Goar Levonovna Vartanian (Գոհար Լևոնի Վարդանյան Гоар Левоновна Вартанян; 25 January 1926 – 25 November 2019) was an Armenian woman who spied for the Soviet Union together with her husband Gevork Vartanian.

==Biography==
Vartanian was born Goar Levonovna Pahlevanyan (Гоар Левоновна Пахлеванян), in Gyumri, in what was then the Transcaucasian Socialist Federative Soviet Republic in the Soviet Union and is now Armenia. After her family moved to Tehran, Iran in the early 1930s, she changed her surname to Kandaryan (Кандарян), where she met her future husband Gevork. She became a member of an anti-fascist group in 1942. They uncovered and prevented Operation Long Jump, an attempt by the Nazis to murder Joseph Stalin, Winston Churchill, and Franklin Roosevelt at the Tehran Conference in 1943.

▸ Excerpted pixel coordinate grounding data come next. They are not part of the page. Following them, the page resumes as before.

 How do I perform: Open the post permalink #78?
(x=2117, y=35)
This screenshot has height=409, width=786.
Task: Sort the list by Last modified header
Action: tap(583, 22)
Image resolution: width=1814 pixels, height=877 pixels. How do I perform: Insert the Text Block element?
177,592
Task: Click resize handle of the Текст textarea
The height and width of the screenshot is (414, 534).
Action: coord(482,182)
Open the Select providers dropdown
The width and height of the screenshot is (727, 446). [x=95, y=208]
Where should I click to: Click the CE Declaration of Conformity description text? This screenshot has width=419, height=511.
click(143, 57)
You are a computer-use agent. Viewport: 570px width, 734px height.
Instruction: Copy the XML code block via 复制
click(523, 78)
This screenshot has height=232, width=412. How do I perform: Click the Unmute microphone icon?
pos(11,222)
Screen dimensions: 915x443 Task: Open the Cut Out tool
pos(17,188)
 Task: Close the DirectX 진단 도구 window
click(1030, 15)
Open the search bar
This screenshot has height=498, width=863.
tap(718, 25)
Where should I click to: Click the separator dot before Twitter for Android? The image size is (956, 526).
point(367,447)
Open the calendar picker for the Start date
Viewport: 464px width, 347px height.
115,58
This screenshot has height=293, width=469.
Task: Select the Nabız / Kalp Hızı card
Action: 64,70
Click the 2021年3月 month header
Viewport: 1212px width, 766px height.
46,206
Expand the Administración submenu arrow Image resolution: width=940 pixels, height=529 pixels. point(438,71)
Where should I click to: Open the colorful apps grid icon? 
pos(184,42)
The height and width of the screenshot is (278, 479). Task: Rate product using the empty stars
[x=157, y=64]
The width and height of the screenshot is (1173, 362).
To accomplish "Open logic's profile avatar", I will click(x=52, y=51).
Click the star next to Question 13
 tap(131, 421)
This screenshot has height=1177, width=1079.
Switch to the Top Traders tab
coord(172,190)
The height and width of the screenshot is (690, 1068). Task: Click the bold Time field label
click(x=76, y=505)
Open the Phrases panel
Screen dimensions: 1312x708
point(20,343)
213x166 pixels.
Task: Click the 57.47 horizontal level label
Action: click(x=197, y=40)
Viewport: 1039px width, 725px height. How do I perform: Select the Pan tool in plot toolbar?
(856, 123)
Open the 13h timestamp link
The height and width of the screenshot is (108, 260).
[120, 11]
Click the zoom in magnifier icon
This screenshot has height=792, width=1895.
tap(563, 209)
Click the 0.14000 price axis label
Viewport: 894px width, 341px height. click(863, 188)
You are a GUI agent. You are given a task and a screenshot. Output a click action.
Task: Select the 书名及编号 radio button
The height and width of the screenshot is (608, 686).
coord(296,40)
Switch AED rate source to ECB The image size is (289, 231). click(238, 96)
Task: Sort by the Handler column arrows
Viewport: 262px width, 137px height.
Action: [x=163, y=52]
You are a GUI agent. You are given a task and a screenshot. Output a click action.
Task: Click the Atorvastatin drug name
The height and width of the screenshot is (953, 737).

In 1951 the Vartanians moved to the Soviet Union for which they worked as secret agents around the world. Goar's active career as a spy ended in 1986, but she continued training new recruits afterwards. Gevork, who had received the title of Hero of the Soviet Union, died in 2012. Goar died on 25 November 2019 and is buried in the Troyekurovskoye Cemetery.